The comic is split into chapters, some of which are single multi-page short stories, others are multi-chaptered long stories. The story, as of February 2018, mostly takes place in the year 2004, though one story takes place in the year 2000 and two of latest stories take place in 2005.

==Arcs==
- Orientations - Takes place in the US state of Missouri, in September 2004. Focuses on the turning (de-spelling of human disguise) of Michelle, a member of the supposedly extinct sphinx species. Explains many of the mechanisms of the Skin Deep world.

- Exchanges - Takes place in Liverpool, England, in August 2004. Focuses on the turning of Anthony Gillis, as well as the interactions between several of the inhabitants of the Liverpool Avalon.
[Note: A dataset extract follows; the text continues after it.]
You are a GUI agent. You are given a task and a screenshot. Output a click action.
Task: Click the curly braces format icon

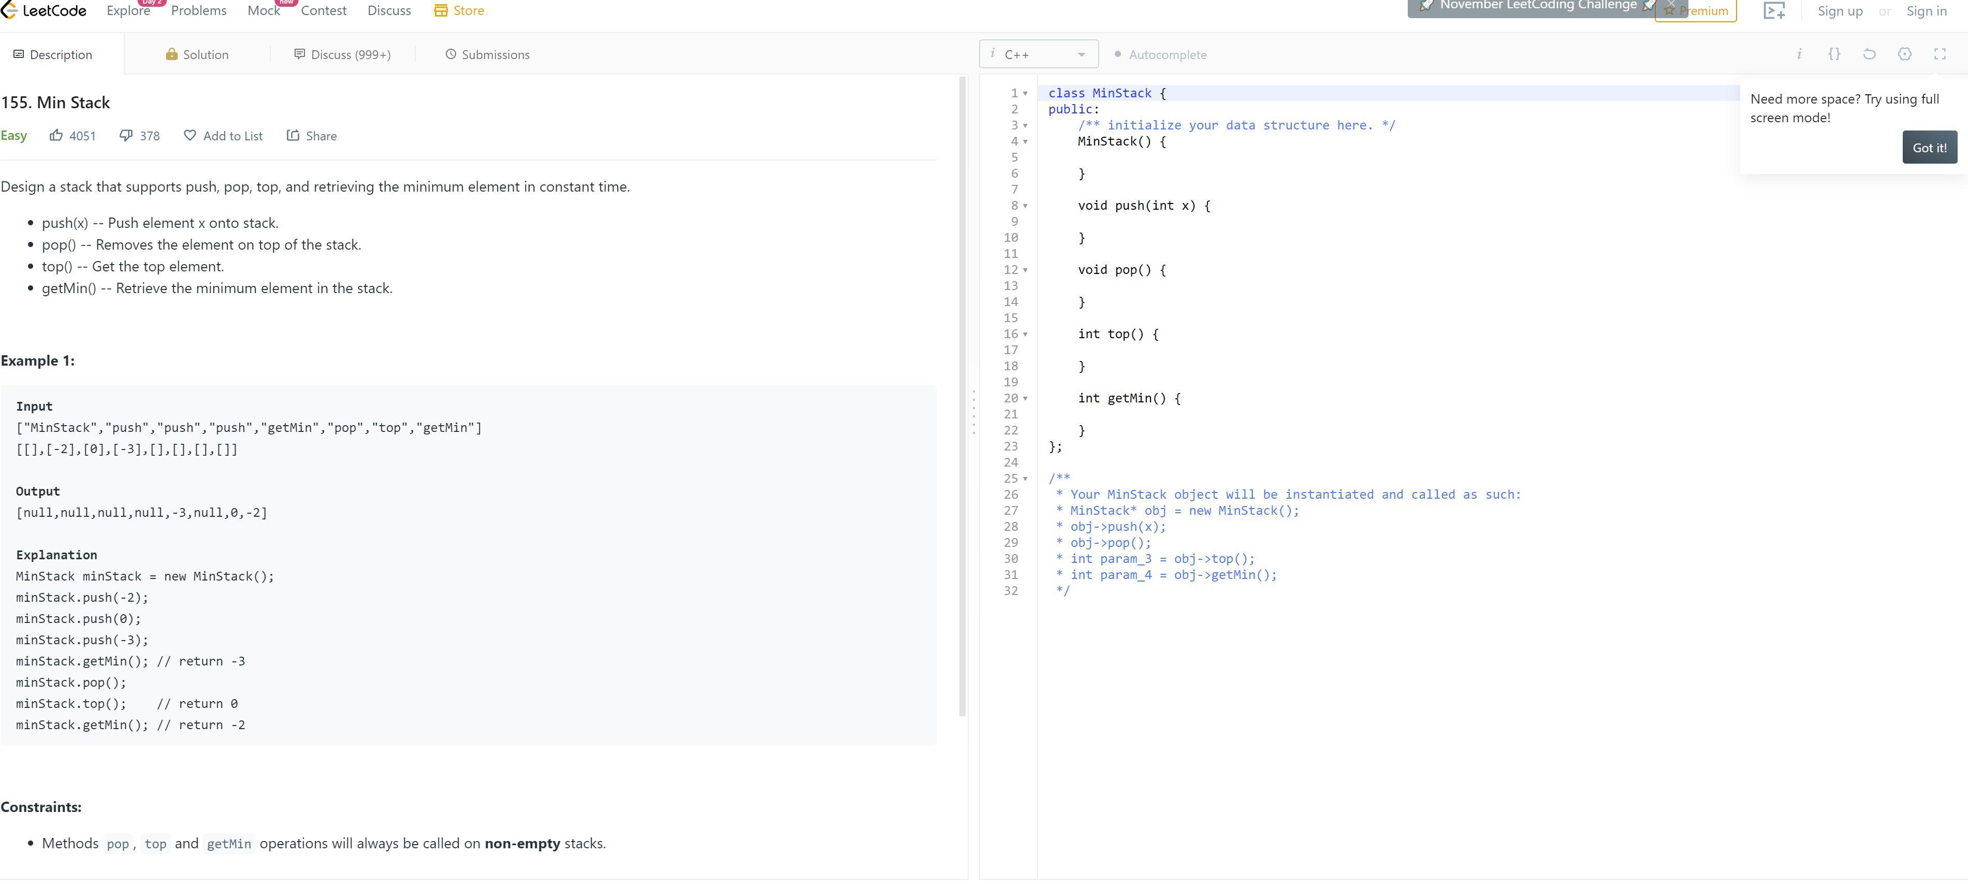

- Illumination - Takes place during June 2005, at the Finns residence and focuses on the exploration of the secret of the sphinxes past and how Michelle Jocasta is involved. There are 9 short stories in the Skin Deep Archives, with them expanding upon Character bios and World-building.

==Characters==

- Jimothy James, also known as Jim Finn (Orientations and Exchanges) - A maned gryphon. He is an exchange student from England who has the most knowledge about t/he mythical community, having been raised in one.
- Michelle Jocasta (Orientations)- A Grecian sphinx who is the focus of Orientations. She is accidentally turned from her human form into her real form, releasing a large burst of magic that causes the events following to happen.
- Merial McMinnus (Orientations)- A nixie who is Michelle's roommate and friend.
- Greg Tragos (Orientations)- A satyr, Merial's friend from before college.
- Eustace (Orientations) - A totem fox who runs the shop in the small Missouri Avalon.
- Marshall (Orientations) - A totem raven who is Eustace's best friend.
- The Bloodcarver (Orientations) - A mysterious member of the also supposedly extinct race of dragons.
- The Grimm Brothers (Orientations) - Three demons sent from Dis to retrieve the lost shade of Michelle's father. end up targeting Michelle, the newly turned sphinx.
- John Anthony Gillis (Exchanges) - A "human" who has a spell on him that hides his Harpy genes.
- Blanche Noir (Exchanges) - A white stag who introduces his best friend, Anthony, to his hidden life in the Avalon.
- Lorne Lyon (Exchanges) - A nemean lion, the best friend of Jim Finn.
- Jon Lyon (Exchanges) - A cranky nemean lion, the brother of Lorne and the best friend of Paul Finn.
- Vadoma Winifred Euryale, also known as Madame U (Exchanges) - A blind gorgon who runs the shop named Prestor John's that is full of magical items such as medallions who lives in the Liverpool Avalon.
- Alec Orville Hyde (Exchanges) - A bugbear who seems to be friends with Blanche.
- The Finns (Exchanges) - The clan of gryphons of which Jim is a member, consisting of James, Mary, Tobias, Paul, and Colin.
- Eleanor and Rupert (Exchanges) - A bandersnatch and jub-jub bird, respectively. Disgruntled Wonderlanders who have left their home to live in the Liverpool Avalon. Seen playing a mysterious card game in front of a restaurant.
- Zech Smith and Elise Madison Driver (Exchanges) - A centaur and pegasus, respectively. Seen arguing in the Avalon.
- The Stanley Dock Monster (Exchanges) - A giant water-like creature that lives outside of the Liverpool Avalon. She eats the garbage from the Avalon.
- Gabe (Orientations) - An angel who is friends with the Grimm Brothers. They are usually seen smoking or drinking.

==Development==
Bing has run three Kickstarter campaigns to collect the comic in print, one for each volume.